Augure est un premier long métrage fulgurant qui a décroché le Prix New Voice dans la sélection Un Certain Regard du 76ème festival de Cannes. Baloji propose un point de vue inspiré, neuf et cash sur l’identité d’un homme. Un personnage né en République Démocratique du Congo qui a grandi en Europe et retourne après plusieurs années dans son pays d’origine, au sein de sa famille sur les traces des siens restés là-bas. Dotée d’une puissance narrative indéniable cette fresque sur le retour en Afrique extrêmement complexe flirte avec le film de genre. Augure fait partie des films en lice pour la Caméra d Or qui récompense la meilleure première oeuvre.
Koffi, Marc Zinga, vit en Belgique depuis quinze ans. Il revient à Lubumbashi pour s’acquitter de sa dot, accompagné par sa future femme Alice, Lucie Debay. Rempli d’espoir, d’attente et de fierté, l’homme est nourri des pensées positives liées à ce prometteur retour en Afrique. Attaché à faire les choses parfaitement, il souhaite régler sa dot en même temps qu’il présente sa blonde fiancée enceinte de jumeaux. Exit sa coupe afro, il espère plaire à tous, intégrer le cadre familial, se fondre dans les traditions, mais c’est une confrontation frontale qu’il va subir face aux préjugés et à la suspicion des siens. C’est un monde complexe, parfois absurde que nous décrit Baloji dans son film qui porte une écriture nerveuse, forte, aussi puissante que le milieu qu’elle décrit. La première scène du film est onirique avec cette femme qui galope sur son cheval au milieu de poupées suspendues dans le désert tels des épouvantails et finira près d’un point d’eau. Par là-même comme par cette revisite d’Hansel et Gretel des frères Grimm, le cinéaste touche au conte. Le couple d’européens sombre presque dans un cauchemar quand le sang du nez de Koffi tombe malencontreusement sur le bébé de sa soeur. Il y a forcément malédiction. Cet univers est à des lustres de celui du couple. Baloji convoque toute l’imagerie des esprits et de la sorcellerie africains. Ceux-ci sont superbement et judicieusement mis en scène par le cinéaste qui s’en sert pour investir le film de genre. On frôle le fantastique dans le retour de ces traditions ancestrales.
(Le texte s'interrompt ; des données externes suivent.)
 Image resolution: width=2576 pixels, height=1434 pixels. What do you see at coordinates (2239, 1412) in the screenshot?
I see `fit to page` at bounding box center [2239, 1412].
Au delà des conditions de vie en Afrique, le film questionne également d’autres thèmes centraux. La place de la femme et la question du départ à travers le personnage de Tshala, Eliane Umuhire, la soeur de Koffi qui se détache des croyances traditionnelles pour réfléchir aux siennes. La responsabilisation autant que l’infantilisation du frère aîné qu’est Koffi. Si l’oncle lui reproche une coupe de cheveux pas assez nette, il lui souffle aussi à l’oreille les responsabilités qui lui incombent en tant qu’aîné de la fratrie. Baloji nous offre aussi des moments surréalistes, uniques dans une vision folle du monde. Comme ce moment où un mineur noir entonne Les Corons de Pierre Bachelet hymne des mineurs du nord de la France transposé dans un bus en Afrique.
Le film est un point de vue singulier sur le difficile retour dans le pays d’où l’on vient quand la différence entre deux mondes constitue un abysse. On sent l’histoire personnelle derrière ce récit foisonnant qui allie avec intelligence le réel à l’imaginaire.